Required task: Recast the records as a numbered list, leaving out blank lines, from the first line of the records up to and including the line with "center [1344, 10].".

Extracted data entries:

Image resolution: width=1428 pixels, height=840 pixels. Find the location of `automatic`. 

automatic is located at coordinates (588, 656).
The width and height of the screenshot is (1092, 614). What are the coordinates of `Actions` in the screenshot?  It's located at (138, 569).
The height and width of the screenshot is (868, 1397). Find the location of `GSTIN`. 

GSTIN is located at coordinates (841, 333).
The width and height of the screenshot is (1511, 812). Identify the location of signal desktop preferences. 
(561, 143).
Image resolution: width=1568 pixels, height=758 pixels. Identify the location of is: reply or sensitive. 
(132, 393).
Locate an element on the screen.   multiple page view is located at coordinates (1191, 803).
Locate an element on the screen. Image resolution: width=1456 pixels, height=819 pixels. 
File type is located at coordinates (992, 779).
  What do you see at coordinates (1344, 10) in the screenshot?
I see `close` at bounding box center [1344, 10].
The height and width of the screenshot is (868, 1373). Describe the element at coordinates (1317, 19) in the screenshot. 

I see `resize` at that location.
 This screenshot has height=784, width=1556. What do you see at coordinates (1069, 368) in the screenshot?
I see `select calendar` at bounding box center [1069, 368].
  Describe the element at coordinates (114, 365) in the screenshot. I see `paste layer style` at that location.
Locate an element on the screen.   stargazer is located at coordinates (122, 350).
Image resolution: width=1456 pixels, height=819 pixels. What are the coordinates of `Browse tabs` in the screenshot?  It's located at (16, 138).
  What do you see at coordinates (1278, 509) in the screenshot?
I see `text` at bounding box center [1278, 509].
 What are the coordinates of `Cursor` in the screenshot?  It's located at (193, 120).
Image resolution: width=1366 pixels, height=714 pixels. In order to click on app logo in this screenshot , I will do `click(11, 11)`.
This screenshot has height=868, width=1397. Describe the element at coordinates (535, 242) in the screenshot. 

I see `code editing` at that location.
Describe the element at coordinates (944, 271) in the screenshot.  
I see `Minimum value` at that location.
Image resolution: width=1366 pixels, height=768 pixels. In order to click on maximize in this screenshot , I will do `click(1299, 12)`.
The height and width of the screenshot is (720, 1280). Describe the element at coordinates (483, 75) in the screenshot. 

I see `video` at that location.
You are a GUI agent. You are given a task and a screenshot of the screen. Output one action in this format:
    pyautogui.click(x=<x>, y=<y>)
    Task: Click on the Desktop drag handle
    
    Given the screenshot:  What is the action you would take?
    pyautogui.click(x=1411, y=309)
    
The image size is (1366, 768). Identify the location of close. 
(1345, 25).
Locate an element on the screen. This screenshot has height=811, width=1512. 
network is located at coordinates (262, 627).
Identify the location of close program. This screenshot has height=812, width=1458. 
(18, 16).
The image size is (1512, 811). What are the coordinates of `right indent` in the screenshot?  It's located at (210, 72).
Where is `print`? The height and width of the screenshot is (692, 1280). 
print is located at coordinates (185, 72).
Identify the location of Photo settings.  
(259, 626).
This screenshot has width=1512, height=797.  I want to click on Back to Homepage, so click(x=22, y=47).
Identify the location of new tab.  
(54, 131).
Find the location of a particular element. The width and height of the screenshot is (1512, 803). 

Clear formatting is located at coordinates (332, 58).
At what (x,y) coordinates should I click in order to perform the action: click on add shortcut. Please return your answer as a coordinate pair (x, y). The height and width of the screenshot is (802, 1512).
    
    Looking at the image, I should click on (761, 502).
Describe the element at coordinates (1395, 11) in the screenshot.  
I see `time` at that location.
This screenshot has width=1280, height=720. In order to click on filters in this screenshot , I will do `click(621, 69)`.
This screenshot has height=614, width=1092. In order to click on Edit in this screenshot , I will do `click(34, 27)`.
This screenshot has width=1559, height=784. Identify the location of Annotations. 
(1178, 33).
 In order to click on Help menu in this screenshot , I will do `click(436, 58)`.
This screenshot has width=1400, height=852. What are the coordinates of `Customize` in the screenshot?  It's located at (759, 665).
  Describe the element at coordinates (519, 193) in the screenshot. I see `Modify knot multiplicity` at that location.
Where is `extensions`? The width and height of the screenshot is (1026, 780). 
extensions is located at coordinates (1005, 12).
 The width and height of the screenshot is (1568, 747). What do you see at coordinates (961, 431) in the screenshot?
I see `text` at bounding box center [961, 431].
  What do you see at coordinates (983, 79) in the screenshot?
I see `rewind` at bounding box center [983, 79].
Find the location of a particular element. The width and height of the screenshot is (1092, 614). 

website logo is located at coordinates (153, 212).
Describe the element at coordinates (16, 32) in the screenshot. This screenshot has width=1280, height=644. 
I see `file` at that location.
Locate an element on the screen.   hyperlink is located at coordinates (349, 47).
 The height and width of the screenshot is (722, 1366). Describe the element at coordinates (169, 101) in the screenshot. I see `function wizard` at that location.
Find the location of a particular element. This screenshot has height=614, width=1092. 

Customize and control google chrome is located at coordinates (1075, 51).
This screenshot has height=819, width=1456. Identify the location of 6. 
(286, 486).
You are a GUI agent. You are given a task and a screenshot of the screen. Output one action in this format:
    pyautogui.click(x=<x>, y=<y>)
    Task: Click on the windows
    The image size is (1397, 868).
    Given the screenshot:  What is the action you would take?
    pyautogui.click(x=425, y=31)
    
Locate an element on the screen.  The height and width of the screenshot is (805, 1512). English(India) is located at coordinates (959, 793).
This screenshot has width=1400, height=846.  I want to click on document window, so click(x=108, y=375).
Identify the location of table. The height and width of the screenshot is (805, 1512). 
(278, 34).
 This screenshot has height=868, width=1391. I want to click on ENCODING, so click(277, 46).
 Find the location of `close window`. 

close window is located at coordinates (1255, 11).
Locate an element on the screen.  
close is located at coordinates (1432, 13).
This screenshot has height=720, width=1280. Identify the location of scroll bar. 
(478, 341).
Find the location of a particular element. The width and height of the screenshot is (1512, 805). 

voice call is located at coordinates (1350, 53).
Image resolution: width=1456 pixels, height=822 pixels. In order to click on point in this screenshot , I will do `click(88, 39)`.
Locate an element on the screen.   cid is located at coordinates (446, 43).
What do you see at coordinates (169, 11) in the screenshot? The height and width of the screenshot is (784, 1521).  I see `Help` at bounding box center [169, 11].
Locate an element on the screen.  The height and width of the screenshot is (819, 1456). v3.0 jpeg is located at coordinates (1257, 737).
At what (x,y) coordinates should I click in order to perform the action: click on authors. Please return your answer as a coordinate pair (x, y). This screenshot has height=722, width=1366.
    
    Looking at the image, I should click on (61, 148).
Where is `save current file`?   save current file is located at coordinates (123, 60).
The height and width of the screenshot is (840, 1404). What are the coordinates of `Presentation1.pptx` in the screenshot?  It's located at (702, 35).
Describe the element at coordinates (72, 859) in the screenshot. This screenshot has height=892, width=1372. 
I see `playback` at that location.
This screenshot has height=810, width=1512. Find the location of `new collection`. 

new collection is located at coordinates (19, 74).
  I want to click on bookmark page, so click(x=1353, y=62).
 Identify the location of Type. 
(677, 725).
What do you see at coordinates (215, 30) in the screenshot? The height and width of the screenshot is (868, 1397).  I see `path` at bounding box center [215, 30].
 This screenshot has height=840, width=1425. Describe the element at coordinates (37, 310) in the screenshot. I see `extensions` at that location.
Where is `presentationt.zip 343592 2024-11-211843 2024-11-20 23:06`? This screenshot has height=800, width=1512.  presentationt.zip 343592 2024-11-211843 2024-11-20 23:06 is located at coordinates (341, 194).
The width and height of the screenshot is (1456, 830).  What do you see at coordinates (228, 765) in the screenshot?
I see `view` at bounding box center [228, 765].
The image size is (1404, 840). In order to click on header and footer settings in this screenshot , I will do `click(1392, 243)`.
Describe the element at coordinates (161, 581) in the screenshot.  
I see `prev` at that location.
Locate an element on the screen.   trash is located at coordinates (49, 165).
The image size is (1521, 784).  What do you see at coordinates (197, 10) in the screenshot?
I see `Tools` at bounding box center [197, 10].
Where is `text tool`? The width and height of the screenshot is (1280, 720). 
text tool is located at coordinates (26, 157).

Response to this exercise:
1. Image resolution: width=1428 pixels, height=840 pixels. Find the location of `automatic`. 
2. automatic is located at coordinates (588, 656).
3. The width and height of the screenshot is (1092, 614). What are the coordinates of `Actions` in the screenshot?  It's located at (138, 569).
4. The height and width of the screenshot is (868, 1397). Find the location of `GSTIN`. 
5. GSTIN is located at coordinates (841, 333).
6. The width and height of the screenshot is (1511, 812). Identify the location of signal desktop preferences. 
7. (561, 143).
8. Image resolution: width=1568 pixels, height=758 pixels. Identify the location of is: reply or sensitive. 
9. (132, 393).
10. Locate an element on the screen.   multiple page view is located at coordinates (1191, 803).
11. Locate an element on the screen. Image resolution: width=1456 pixels, height=819 pixels. 
12. File type is located at coordinates (992, 779).
13.   What do you see at coordinates (1344, 10) in the screenshot?
14. I see `close` at bounding box center [1344, 10].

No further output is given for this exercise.